*OBJECTIVE*.
Give the lines of the entries below, from the line containing "The image size is (800, 581)." through the line containing "(x=231, y=293)", both included, as a JSON list of strings with one string per line, omitting blank lines.

Pointing records for text and elements:
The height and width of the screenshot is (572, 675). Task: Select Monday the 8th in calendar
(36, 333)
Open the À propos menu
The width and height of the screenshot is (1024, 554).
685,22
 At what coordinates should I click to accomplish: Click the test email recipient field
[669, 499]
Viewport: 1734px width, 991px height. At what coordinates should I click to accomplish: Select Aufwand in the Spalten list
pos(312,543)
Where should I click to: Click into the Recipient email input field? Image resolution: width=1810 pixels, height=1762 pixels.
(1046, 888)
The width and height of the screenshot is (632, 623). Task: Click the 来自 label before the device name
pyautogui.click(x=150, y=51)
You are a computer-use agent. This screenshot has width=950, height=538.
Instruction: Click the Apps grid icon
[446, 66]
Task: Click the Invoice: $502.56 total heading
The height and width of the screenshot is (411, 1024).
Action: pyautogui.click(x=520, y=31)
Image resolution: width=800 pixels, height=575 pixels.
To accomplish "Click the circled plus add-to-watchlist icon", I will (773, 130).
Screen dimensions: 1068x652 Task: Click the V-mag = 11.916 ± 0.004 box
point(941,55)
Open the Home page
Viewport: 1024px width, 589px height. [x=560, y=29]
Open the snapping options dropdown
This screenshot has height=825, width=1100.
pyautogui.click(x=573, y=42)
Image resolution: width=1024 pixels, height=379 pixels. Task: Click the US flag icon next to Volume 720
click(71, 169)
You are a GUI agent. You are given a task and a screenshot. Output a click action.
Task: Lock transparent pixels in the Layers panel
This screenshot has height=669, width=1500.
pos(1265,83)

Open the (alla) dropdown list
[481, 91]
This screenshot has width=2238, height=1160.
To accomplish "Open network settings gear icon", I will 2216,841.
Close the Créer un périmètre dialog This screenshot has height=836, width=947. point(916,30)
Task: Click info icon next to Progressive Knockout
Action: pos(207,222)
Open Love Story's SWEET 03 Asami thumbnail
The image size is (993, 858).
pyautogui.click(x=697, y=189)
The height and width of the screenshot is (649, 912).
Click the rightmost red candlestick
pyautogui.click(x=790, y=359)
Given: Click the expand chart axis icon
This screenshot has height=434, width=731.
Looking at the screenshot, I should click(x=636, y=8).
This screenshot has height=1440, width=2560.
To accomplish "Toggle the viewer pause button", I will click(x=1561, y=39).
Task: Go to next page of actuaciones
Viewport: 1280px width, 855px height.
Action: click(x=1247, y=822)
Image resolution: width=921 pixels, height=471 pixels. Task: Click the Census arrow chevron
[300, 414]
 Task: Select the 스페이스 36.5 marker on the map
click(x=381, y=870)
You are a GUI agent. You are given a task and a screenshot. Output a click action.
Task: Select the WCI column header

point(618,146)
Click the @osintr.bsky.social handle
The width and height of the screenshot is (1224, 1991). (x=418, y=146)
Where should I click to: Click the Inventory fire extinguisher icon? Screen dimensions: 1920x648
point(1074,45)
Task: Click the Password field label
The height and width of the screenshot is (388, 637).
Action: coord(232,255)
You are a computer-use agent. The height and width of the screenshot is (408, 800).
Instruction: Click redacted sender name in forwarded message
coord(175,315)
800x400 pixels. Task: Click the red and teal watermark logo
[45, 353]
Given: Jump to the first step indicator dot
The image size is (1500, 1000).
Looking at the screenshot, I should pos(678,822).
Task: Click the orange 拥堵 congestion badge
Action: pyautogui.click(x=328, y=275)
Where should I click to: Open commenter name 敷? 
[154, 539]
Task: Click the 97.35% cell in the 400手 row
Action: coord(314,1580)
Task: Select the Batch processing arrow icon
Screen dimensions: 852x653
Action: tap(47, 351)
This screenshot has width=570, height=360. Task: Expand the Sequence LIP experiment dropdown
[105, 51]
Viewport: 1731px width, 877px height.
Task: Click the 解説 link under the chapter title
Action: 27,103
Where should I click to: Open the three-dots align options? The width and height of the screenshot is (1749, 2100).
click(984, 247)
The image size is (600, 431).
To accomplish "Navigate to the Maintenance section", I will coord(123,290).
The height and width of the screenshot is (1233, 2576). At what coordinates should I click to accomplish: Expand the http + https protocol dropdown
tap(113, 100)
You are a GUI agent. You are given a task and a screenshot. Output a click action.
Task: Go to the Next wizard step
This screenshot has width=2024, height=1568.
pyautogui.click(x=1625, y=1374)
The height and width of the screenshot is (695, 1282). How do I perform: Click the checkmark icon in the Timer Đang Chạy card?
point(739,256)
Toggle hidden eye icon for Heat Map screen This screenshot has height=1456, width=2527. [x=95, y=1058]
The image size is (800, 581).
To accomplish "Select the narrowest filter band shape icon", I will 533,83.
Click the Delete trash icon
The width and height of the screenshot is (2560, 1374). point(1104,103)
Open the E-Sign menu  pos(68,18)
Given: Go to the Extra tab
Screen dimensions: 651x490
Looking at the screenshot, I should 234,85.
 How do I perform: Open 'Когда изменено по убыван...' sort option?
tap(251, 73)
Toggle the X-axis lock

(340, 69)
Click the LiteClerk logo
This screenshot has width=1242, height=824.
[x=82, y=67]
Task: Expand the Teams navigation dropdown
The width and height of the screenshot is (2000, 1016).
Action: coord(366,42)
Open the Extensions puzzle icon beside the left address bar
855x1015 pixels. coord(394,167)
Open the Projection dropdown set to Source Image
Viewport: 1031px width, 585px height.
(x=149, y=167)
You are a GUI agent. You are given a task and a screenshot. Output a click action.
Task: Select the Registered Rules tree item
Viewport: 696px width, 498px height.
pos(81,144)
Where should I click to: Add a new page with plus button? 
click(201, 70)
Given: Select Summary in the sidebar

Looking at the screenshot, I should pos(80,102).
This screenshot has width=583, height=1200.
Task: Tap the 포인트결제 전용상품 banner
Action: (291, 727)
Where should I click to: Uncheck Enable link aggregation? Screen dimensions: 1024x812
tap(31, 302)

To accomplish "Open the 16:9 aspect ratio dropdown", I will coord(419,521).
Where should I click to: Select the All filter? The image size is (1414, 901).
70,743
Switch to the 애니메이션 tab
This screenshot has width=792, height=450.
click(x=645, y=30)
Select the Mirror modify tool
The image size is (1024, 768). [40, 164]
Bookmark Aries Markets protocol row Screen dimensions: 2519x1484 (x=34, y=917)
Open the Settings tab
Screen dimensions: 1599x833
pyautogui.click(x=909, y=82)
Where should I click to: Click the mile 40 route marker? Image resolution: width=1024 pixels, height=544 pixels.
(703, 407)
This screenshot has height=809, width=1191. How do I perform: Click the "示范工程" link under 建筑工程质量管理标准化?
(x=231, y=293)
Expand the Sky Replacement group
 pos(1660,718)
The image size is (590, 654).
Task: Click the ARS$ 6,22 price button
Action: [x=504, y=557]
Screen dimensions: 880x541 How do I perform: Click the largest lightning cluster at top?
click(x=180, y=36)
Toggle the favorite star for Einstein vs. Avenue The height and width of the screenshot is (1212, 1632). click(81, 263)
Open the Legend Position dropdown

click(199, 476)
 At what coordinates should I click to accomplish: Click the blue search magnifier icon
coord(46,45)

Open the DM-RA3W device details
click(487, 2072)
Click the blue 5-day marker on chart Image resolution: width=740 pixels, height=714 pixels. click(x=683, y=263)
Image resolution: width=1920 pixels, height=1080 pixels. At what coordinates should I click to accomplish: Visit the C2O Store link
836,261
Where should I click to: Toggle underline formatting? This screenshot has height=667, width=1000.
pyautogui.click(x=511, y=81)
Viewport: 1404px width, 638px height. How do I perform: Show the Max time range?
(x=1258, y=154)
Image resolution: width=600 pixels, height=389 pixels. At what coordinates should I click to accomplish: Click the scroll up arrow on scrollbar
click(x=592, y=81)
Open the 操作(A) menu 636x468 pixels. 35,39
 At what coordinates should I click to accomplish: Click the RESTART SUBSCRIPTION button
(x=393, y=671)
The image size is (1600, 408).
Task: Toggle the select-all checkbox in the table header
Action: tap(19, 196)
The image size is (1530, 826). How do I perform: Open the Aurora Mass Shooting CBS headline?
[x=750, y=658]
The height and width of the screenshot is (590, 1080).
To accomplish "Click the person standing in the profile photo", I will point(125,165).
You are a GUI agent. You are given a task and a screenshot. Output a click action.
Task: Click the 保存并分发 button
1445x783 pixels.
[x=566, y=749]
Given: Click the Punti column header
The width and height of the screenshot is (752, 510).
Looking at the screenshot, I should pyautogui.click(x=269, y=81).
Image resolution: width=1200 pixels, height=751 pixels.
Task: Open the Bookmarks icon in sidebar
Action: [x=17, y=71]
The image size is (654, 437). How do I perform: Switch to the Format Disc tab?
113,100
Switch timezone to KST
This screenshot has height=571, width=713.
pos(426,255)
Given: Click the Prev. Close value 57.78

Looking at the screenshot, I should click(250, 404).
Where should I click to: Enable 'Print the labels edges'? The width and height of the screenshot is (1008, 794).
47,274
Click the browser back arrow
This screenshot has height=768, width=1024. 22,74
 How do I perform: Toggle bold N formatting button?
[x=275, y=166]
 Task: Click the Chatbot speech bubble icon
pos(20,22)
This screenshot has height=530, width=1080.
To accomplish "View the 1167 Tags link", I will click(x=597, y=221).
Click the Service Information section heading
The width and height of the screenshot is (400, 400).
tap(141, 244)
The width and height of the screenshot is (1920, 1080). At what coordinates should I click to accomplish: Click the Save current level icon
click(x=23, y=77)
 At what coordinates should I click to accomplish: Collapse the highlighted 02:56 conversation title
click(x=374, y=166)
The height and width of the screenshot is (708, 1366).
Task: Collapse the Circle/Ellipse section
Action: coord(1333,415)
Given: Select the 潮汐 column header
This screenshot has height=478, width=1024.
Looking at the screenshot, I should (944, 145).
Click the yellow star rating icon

*EXPECTED ANSWER*.
[
  "The image size is (800, 581).",
  "To accomplish \"Select the narrowest filter band shape icon\", I will 533,83.",
  "Click the Delete trash icon",
  "The width and height of the screenshot is (2560, 1374). point(1104,103)",
  "Open the E-Sign menu  pos(68,18)",
  "Given: Go to the Extra tab",
  "Screen dimensions: 651x490",
  "Looking at the screenshot, I should 234,85.",
  " How do I perform: Open 'Когда изменено по убыван...' sort option?",
  "tap(251, 73)",
  "Toggle the X-axis lock",
  "(340, 69)",
  "Click the LiteClerk logo",
  "This screenshot has width=1242, height=824.",
  "[x=82, y=67]",
  "Task: Expand the Teams navigation dropdown",
  "The width and height of the screenshot is (2000, 1016).",
  "Action: coord(366,42)",
  "Open the Extensions puzzle icon beside the left address bar",
  "855x1015 pixels. coord(394,167)",
  "Open the Projection dropdown set to Source Image",
  "Viewport: 1031px width, 585px height.",
  "(x=149, y=167)",
  "You are a GUI agent. You are given a task and a screenshot. Output a click action.",
  "Task: Select the Registered Rules tree item",
  "Viewport: 696px width, 498px height.",
  "pos(81,144)",
  "Where should I click to: Add a new page with plus button? ",
  "click(201, 70)",
  "Given: Select Summary in the sidebar",
  "Looking at the screenshot, I should pos(80,102).",
  "This screenshot has width=583, height=1200.",
  "Task: Tap the 포인트결제 전용상품 banner",
  "Action: (291, 727)",
  "Where should I click to: Uncheck Enable link aggregation? Screen dimensions: 1024x812",
  "tap(31, 302)",
  "To accomplish \"Open the 16:9 aspect ratio dropdown\", I will coord(419,521).",
  "Where should I click to: Select the All filter? The image size is (1414, 901).",
  "70,743",
  "Switch to the 애니메이션 tab",
  "This screenshot has width=792, height=450.",
  "click(x=645, y=30)",
  "Select the Mirror modify tool",
  "The image size is (1024, 768). [40, 164]",
  "Bookmark Aries Markets protocol row Screen dimensions: 2519x1484 (x=34, y=917)",
  "Open the Settings tab",
  "Screen dimensions: 1599x833",
  "pyautogui.click(x=909, y=82)",
  "Where should I click to: Click the mile 40 route marker? Image resolution: width=1024 pixels, height=544 pixels.",
  "(703, 407)",
  "This screenshot has height=809, width=1191. How do I perform: Click the \"示范工程\" link under 建筑工程质量管理标准化?",
  "(x=231, y=293)"
]